Monday, Jul. 31, 1939

Messengers in Atlanta

A 300-voiced choir and the Georgia State Girls' Military Band burst into Praise God From Whom All Blessings Flow. A huge throng of Atlantans, ringing Terminal Station Plaza, cheered and handclapped as a white-haired man, large of frame, square of face, firm of jaw, stepped from the station. Atlanta's Mayor William Berry Hartsfield, a representative of Georgia's Governor Eurith Dickinson Rivers, Baptist ministers white and black greeted him--Rev. Dr. George Washington Truett, best-known Baptist in the world. He had arrived in Atlanta last week to preside over the sixth congress of the Baptist World Alliance.

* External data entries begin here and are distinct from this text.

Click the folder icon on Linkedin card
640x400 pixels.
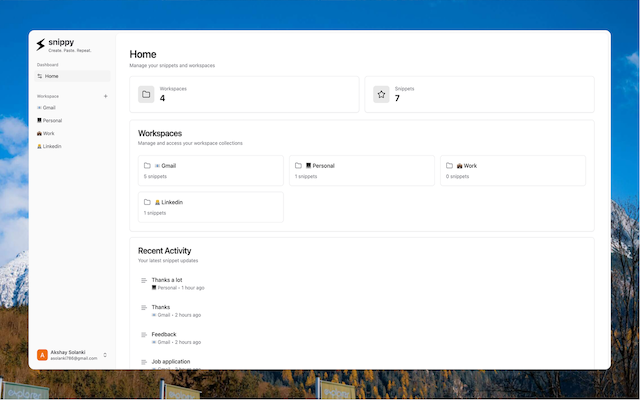[147, 202]
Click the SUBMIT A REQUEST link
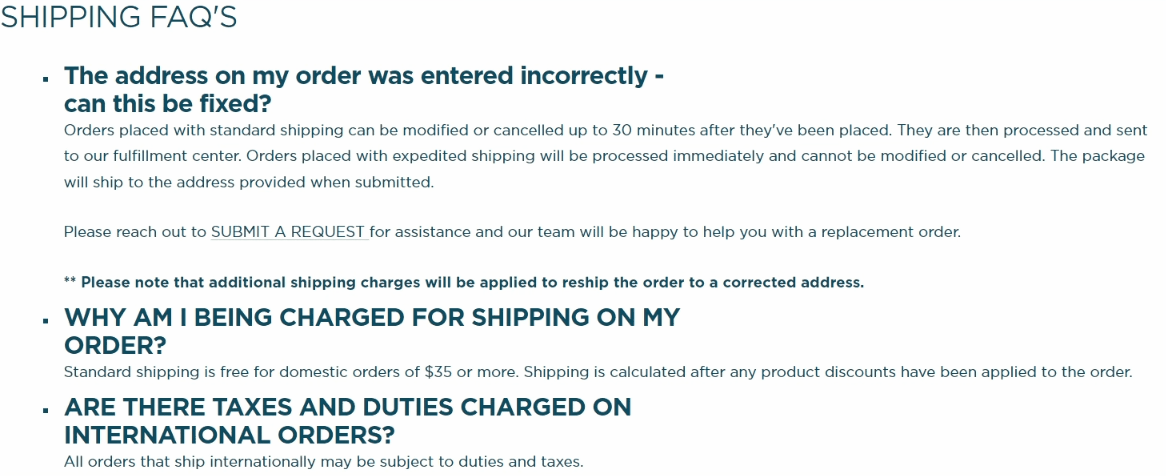Screen dimensions: 1166x476 [288, 232]
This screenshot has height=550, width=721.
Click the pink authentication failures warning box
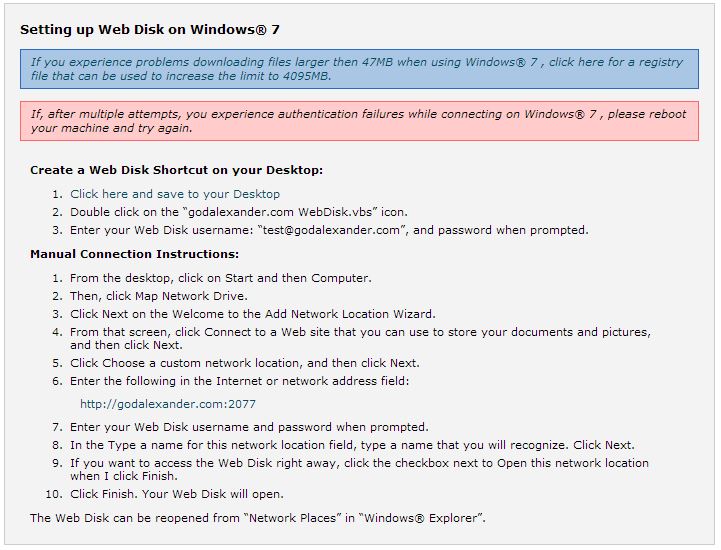click(359, 121)
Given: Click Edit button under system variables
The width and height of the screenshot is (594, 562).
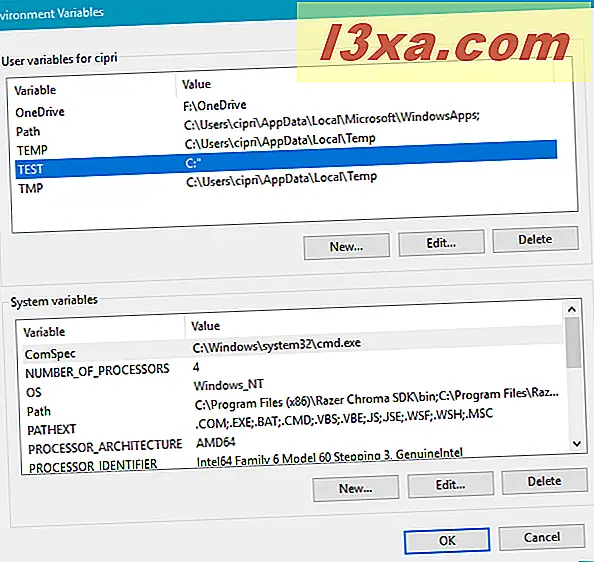Looking at the screenshot, I should [x=450, y=485].
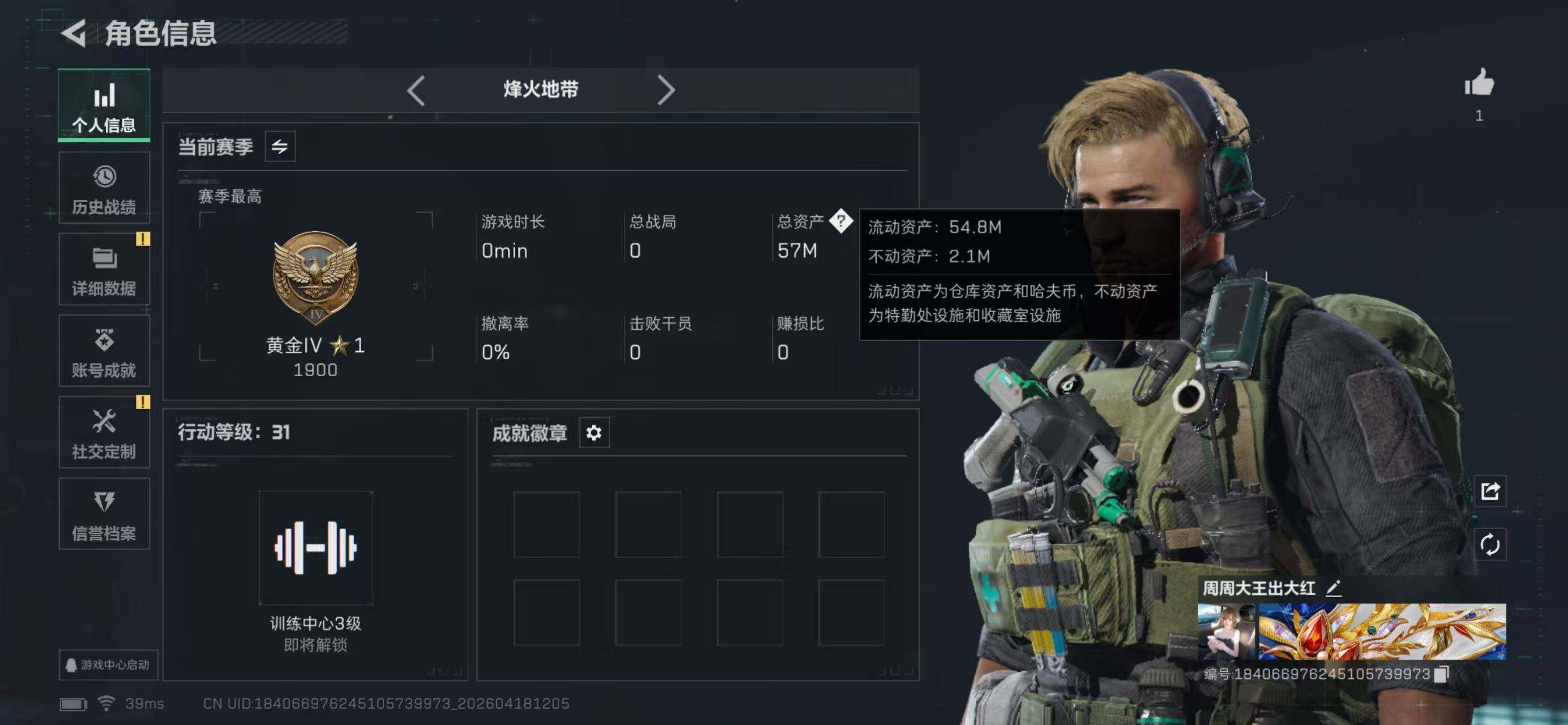Open the 成就徽章 gear settings
Viewport: 1568px width, 725px height.
(594, 433)
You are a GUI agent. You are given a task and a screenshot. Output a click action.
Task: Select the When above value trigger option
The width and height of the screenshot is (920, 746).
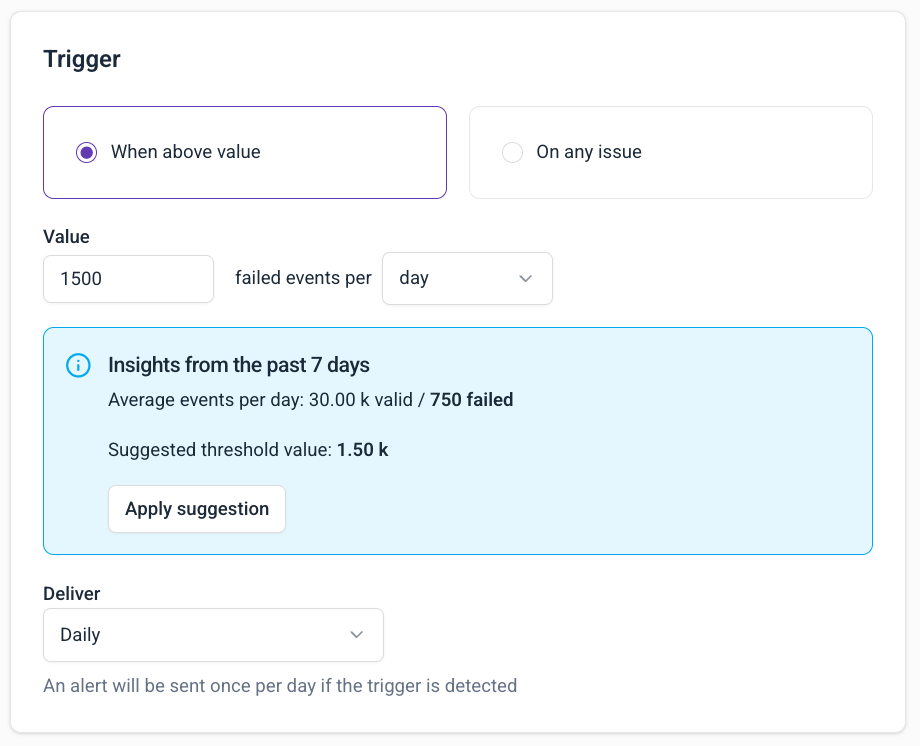click(x=245, y=152)
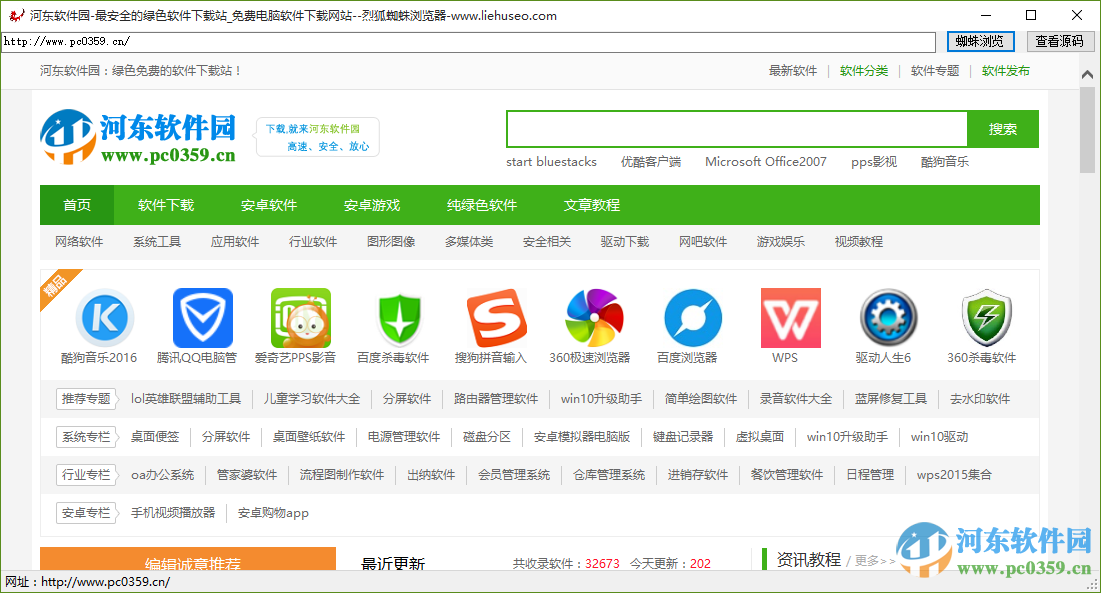Open the 安卓游戏 menu

tap(372, 205)
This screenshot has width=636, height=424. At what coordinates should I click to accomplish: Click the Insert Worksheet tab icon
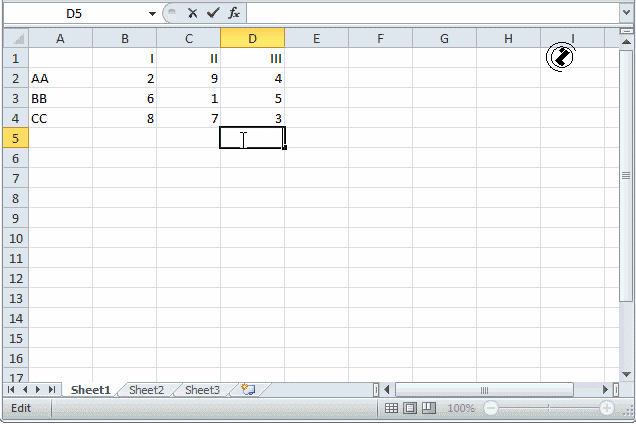point(248,390)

There are 12,000,000 Baptists in the world, 10,000,000 of them in North America, where they are the largest Protestant sect. Last week 50,000 Baptists from 60 rations totally immersed Atlanta's hotels, boardinghouses, Baptist homes, tourist camps. These were '"messengers" from far-flung local churches which, never bound by anything Baptist conventions say or do, are the cornerstone of the Baptist faith. In its week of oldtime oratory and hymn-singing, the Atlanta congress was to hear much of the need for Baptist evangelism, for Baptist freedom of worship in a troubled world. The messengers, most of them sober small-town businessman and their sober wives, eschewed Atlanta's worldly amusements, fraternized with one another and with messengers from overseas. In Atlanta were Baptists from Rumania, from Spain; fourteen Baptists came from Latvia. The Latvians were all one family: Rev. William Fetler, prison worker, his wife and twelve children, who play together as an orchestra.

Baptist Truett, 72, North Carolina-born, was made a preacher against his will at 19, when his church "voiced its conviction that God had called George W. Truett to the ministry," and more or less forcibly ordained him. Preacher Truett founded a high school--Georgia's Hiawassee, now a junior college--before he finished college himself, at 30. For 42 years he has been pastor of First Baptist Church in Dallas, Texas, which today has an enrollment of more than 6,000 and a $1,000,000 institutional plant. Dr. Truett has traveled the world over on Baptist business, is fond of saying: "I love everybody."

As an orator, George Truett has been compared with Bryan, Henry Grady, the great Baptist Evangelist Charles Haddon Spurgeon. Last week, after his 50,000 Baptists had paraded down Atlanta's Peachtree Street, with flags, bands and detachments of troops.* Baptist Truett opened the Alliance congress in the baseball stadium, from which the Atlanta Crackers had retired for a week. He led off: "As Baptists from around the encircling globe are gathered in the beautiful, forward-looking and nobly hospitable city of Atlanta. . . ."Launching into a lengthy comparison between Baptist and Roman Catholic beliefs, he summed up his own by saying: "The Baptist message is non-sacerdotal, non-sacramentarian and nonecclesiastical. Its teaching is that the one High Priest for sinful humanity has entered into the holy place for all, that the veil is forever rent in twain, that the mercy seat is uncovered and open to all, and that the humblest soul in all the world, if he be truly penitent, may enter with all boldness and cast himself upon Christ."

More succinctly, Atlanta's Mayor Hartsfield, a fellow churchman, summed up the belief and spirit cf the Baptist congress: "It's great to be a Baptist!"

*This year the Northern and Southern Baptist Conventions registered objections to the use of troops "to honor any ecclesiastical leader."